Dataset items:
— Begin —

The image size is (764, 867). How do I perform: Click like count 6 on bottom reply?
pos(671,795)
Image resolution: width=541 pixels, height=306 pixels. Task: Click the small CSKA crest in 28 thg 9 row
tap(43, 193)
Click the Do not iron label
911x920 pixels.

— End —
— Begin —

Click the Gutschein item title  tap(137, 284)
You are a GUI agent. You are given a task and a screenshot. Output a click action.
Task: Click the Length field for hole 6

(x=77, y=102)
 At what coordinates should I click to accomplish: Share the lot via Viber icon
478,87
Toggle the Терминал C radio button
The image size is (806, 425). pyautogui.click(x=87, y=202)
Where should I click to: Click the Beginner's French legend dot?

— End —
— Begin —

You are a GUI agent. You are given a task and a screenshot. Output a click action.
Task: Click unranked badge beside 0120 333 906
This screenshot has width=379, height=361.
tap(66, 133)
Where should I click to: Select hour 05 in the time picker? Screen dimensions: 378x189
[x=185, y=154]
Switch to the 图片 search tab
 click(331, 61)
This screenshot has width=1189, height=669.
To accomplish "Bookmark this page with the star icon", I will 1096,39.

— End —

■ Given instruction:
Rewrite the lines of the listing from the one containing "Image resolution: width=541" through the one containing "911x920 pixels.", inclusive, replacing "crest" with "logo" and leaving everything else untouched.

■ Task solution:
Image resolution: width=541 pixels, height=306 pixels. Task: Click the small CSKA logo in 28 thg 9 row
tap(43, 193)
Click the Do not iron label
911x920 pixels.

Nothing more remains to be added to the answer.